■ **GIVEN INSTRUCTION**: Format the listing below as a Markdown table with the columns No. and Text, one row per line, starting at the line that contains "You are a computer-use agent. The" and ending at the final line of the listing. Omit blank lines and pictures.

■ **STORED ROWS**:
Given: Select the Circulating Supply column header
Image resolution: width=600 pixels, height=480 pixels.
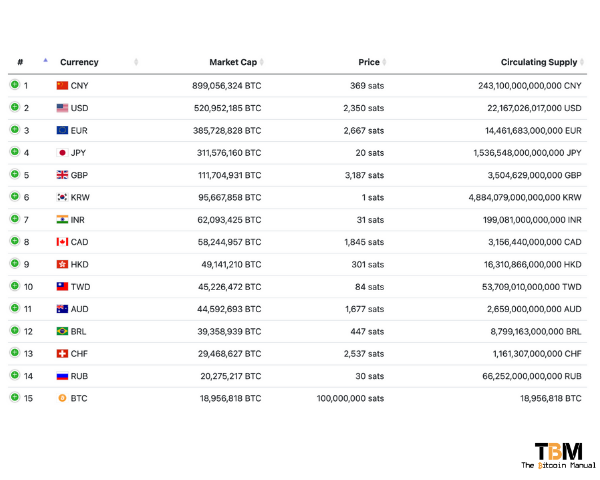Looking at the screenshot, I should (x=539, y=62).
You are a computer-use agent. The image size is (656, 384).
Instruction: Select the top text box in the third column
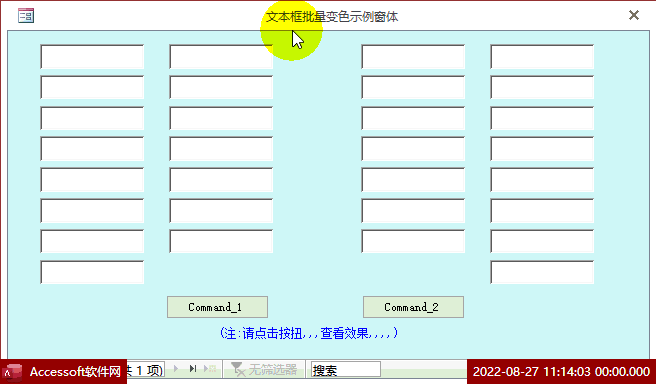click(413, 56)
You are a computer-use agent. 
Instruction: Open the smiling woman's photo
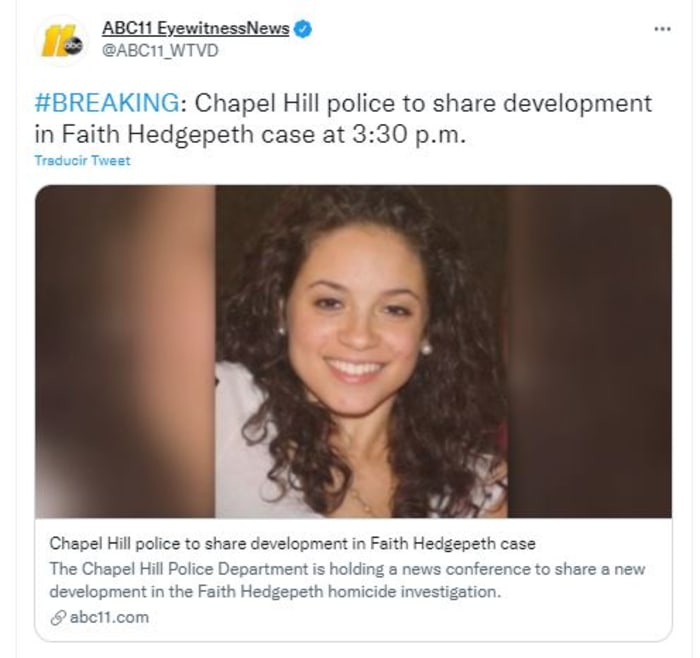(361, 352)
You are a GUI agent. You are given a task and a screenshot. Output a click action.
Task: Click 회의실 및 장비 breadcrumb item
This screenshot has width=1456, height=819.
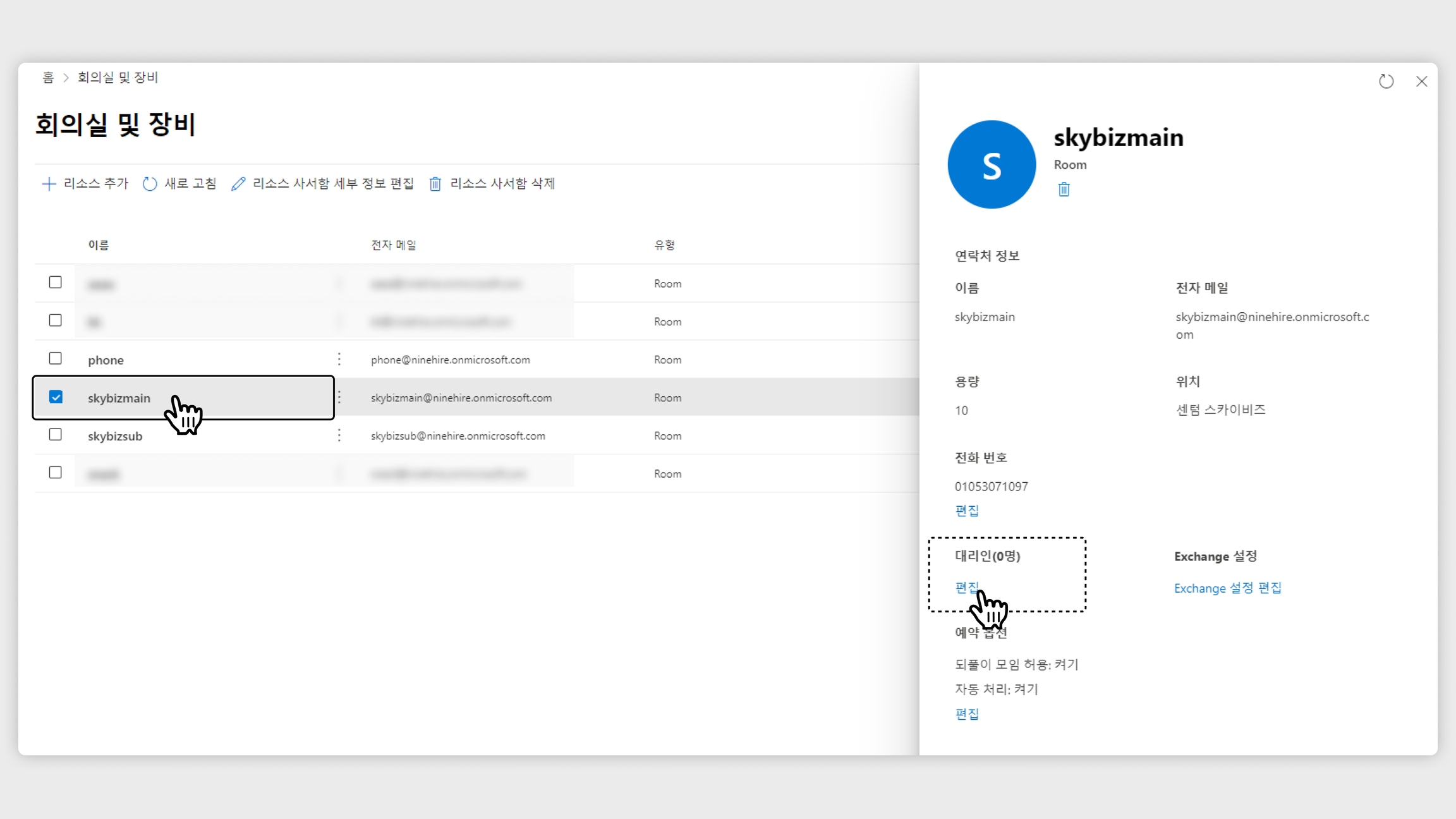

■ **COMPLETED TASK**:
| No. | Text |
|---|---|
| 1 | You are a computer-use agent. The image size is (656, 384). |
| 2 | Instruction: Select the top text box in the third column |
| 3 | click(413, 56) |
| 4 | You are a computer-use agent.  |
| 5 | Instruction: Open the smiling woman's photo |
| 6 | (361, 352) |
| 7 | You are a GUI agent. You are given a task and a screenshot. Output a click action. |
| 8 | Task: Click 회의실 및 장비 breadcrumb item |
| 9 | This screenshot has width=1456, height=819. |